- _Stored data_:
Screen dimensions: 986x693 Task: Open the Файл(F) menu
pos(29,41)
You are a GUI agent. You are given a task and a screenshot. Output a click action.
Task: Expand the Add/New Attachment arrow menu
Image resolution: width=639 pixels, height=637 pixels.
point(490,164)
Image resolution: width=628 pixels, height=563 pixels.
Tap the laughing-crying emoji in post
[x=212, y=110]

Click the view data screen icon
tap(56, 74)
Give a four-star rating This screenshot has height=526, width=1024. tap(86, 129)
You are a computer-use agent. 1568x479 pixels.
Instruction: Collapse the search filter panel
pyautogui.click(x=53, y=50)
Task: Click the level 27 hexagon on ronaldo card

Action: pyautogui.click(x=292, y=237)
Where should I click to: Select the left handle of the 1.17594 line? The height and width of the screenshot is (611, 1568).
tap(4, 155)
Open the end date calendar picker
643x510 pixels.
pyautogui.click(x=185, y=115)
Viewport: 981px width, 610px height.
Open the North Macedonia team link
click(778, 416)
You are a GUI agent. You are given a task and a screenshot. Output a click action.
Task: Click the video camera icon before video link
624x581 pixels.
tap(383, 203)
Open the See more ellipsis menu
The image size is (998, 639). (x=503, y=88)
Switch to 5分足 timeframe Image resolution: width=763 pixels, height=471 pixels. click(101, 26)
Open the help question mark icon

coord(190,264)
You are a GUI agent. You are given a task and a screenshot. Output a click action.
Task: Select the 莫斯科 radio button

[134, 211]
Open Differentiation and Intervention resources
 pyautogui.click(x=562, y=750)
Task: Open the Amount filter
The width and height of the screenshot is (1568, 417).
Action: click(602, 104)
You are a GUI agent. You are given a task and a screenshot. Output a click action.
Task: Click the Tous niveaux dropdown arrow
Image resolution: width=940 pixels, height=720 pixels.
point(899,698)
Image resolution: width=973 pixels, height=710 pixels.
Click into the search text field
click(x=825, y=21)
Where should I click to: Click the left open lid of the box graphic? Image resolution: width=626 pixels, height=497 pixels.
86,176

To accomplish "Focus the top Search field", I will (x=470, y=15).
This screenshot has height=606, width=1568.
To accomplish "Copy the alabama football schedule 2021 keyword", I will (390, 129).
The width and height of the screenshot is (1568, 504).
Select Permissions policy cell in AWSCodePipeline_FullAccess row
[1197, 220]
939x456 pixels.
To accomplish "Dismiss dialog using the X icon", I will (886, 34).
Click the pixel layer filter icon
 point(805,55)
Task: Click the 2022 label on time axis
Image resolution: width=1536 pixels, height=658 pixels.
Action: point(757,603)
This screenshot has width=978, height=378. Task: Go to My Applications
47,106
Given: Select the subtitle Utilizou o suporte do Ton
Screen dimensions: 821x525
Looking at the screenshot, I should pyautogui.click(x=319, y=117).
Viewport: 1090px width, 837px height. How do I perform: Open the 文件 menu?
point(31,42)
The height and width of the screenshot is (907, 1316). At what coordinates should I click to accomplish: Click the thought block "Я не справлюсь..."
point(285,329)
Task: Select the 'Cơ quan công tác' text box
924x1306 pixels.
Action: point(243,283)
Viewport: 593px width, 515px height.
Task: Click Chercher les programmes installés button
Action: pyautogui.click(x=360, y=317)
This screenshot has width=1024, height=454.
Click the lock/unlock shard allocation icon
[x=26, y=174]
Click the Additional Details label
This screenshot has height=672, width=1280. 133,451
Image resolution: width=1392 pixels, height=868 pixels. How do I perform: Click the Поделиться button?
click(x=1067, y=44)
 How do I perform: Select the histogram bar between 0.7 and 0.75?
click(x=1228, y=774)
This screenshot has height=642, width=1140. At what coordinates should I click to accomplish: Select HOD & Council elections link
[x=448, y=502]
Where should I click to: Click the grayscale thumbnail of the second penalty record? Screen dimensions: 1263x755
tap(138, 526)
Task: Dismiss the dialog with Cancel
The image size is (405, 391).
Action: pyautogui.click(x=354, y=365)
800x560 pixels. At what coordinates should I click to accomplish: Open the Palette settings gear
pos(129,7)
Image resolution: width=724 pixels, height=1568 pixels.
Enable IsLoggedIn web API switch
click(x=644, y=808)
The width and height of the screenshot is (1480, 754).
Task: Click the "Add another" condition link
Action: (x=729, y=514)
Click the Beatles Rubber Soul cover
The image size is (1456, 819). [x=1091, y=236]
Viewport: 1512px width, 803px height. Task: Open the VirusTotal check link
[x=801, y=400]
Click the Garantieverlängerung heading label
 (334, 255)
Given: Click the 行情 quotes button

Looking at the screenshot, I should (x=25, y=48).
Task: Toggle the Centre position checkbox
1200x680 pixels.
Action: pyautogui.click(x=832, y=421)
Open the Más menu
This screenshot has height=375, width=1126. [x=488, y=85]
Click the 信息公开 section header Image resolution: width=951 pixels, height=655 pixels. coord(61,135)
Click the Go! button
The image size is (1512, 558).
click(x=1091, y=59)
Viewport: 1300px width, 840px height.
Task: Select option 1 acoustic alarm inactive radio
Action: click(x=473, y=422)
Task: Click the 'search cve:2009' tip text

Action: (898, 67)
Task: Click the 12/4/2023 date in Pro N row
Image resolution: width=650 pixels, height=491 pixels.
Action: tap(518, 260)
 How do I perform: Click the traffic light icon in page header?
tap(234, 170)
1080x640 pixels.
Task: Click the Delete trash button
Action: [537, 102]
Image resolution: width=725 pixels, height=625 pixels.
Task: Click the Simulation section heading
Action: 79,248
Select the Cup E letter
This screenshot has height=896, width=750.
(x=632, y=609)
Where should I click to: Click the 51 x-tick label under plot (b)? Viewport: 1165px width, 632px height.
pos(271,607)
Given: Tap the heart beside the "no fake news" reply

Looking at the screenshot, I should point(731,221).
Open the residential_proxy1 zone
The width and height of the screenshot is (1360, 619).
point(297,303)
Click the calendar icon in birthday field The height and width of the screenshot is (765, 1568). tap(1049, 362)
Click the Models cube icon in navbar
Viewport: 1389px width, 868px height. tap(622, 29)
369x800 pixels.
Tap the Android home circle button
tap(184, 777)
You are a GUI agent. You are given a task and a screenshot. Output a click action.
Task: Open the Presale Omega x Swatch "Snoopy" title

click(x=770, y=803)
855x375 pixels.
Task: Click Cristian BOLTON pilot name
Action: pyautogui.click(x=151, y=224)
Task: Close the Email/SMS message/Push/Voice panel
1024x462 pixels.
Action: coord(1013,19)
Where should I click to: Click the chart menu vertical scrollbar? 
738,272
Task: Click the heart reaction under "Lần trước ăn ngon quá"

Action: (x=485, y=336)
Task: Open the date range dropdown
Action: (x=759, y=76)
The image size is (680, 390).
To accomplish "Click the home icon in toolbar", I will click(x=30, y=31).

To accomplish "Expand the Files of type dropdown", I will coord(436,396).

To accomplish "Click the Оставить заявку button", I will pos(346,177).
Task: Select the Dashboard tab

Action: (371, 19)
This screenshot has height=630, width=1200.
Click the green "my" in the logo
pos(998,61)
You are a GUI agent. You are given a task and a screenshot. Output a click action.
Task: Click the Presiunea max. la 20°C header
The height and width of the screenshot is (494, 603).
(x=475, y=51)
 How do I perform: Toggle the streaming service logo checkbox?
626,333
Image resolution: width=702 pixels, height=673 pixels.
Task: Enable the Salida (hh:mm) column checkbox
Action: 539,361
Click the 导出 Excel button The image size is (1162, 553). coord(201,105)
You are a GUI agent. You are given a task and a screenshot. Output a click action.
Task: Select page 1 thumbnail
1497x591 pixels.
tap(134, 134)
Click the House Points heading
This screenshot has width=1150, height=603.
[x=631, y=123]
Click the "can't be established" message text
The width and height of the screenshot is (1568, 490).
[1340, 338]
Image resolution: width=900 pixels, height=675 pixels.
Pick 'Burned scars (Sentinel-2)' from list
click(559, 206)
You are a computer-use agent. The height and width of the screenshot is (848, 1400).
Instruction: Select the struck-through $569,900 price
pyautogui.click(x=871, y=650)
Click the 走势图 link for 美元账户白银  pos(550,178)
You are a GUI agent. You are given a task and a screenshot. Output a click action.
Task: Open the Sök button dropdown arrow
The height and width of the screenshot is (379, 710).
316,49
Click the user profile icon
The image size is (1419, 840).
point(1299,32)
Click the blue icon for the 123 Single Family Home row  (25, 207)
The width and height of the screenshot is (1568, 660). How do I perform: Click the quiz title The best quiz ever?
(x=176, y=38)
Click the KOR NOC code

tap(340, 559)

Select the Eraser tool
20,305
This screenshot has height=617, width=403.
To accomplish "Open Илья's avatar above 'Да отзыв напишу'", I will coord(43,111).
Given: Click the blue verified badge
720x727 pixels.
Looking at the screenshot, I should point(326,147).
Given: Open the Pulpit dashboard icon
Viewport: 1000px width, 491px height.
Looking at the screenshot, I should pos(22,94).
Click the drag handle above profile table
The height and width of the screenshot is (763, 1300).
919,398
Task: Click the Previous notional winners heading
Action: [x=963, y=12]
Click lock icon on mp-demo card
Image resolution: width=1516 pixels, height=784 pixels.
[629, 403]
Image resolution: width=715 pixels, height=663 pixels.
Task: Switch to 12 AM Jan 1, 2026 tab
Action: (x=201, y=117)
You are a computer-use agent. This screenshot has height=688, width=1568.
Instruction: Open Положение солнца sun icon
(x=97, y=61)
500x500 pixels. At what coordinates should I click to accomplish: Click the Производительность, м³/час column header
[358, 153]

- _TASK DIRECTIONS_: Determine how many lines in the entries hold the string "computer". Write only the number.

- _RESPONSE AREA_: 3